Gardening with Jennifer: Transplanting

Sunday, October 24, 2010


This is the second gardening article from Jennifer Rotermund, who will be a regular contributor to the ShorelineAreaNews.

by Jennifer Rotermund with input from Emily-Robin Pierce
Photos by Jennifer Rotermund

As with life, a garden is always a work in progress. Sometimes, even our best laid plans can benefit from a change or a little updating. Our gardens are often an extension of ourselves, an expression of our current interests or style - both of which have a habit of changing and evolving throughout our lifetime. Perhaps you’ve changed your mind about a design or a “theme” of a particular part of the garden (I once had the grandiose idea of creating a native alpine meadow garden in my front yard then realized my property’s full sun exposure, and the fact that I live at about the 500 foot elevation level rather than 7,000, lent itself a little better to growing vegetables instead - who knew!). Maybe a tree was taken down on or next to your property and what was once a shade garden is suddenly and literally seeing the light of day. Or sometimes, you just wake up one morning, look out a window into the backyard and decide that the Rhododendron you planted on one side of the yard would be a better fit on the other side - oh, hind-sight, if only we could inject you directly into our eyes, we’d never need glasses again.

Luckily for us, these amazing life forms we call plants are quite forgiving of our whims and will tolerate the trauma of a transplant - as long as we follow a few basic rules. (Note: these rules apply especially to small trees, shrubs and perennials that the average person can move on their own. For large trees and shrubs, call in the help of a professional to help and advise you in person) 
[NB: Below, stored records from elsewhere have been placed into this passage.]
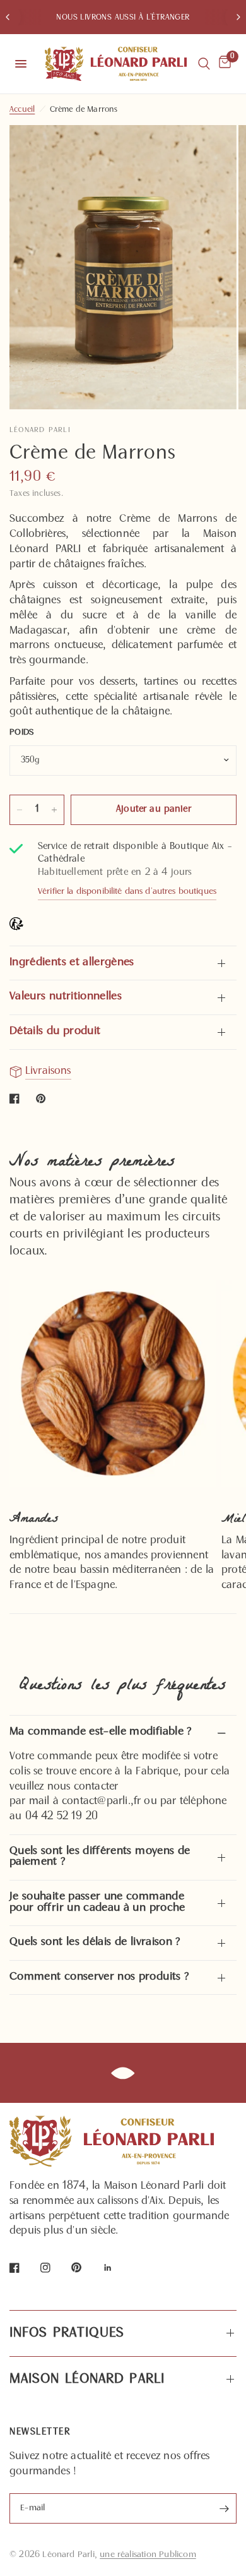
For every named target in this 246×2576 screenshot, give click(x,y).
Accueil (22, 109)
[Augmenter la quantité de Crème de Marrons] (54, 809)
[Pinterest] (85, 2267)
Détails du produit (54, 1031)
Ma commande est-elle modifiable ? (100, 1732)
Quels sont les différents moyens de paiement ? (99, 1857)
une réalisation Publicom (148, 2555)
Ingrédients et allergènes (71, 962)
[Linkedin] (117, 2268)
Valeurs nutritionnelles (65, 996)
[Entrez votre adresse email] (224, 2508)
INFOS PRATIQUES (67, 2333)
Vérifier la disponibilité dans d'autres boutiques (127, 891)
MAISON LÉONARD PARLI (87, 2379)
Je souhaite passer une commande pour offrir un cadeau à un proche (97, 1902)
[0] (222, 63)
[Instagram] (54, 2268)
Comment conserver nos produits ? (99, 1977)
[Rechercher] (204, 63)
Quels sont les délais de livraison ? (95, 1942)
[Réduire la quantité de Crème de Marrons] (19, 809)
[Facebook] (23, 2268)
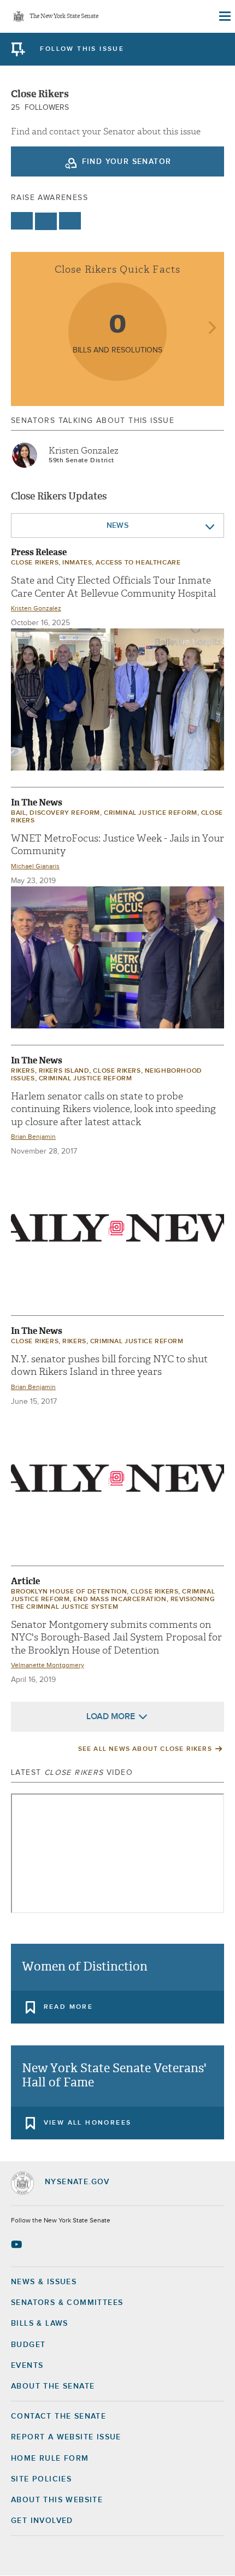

1. Transplant ONLY in the Spring or Fall - its a traumatic experience for a plant to be moved from a spot where its been growing comfortably for a while to a new spot, even if that new spot has been lovingly prepared or may even be a better spot for that plant in the long run. Even a plant coming directly out of a restrictive nursery pot experiences some stress when its pulled from that environment and placed in your garden. A lot of water and cool, cloudy weather conditions go a long way to ease that stress. Transplanting during our Northwest Spring and Fall seasons (with their moderate temperatures and frequent precipitation) will give you the best chance at success. If you’d like to test that theory, try transplanting on a hot day in the summer...I’ve lost many plants that way!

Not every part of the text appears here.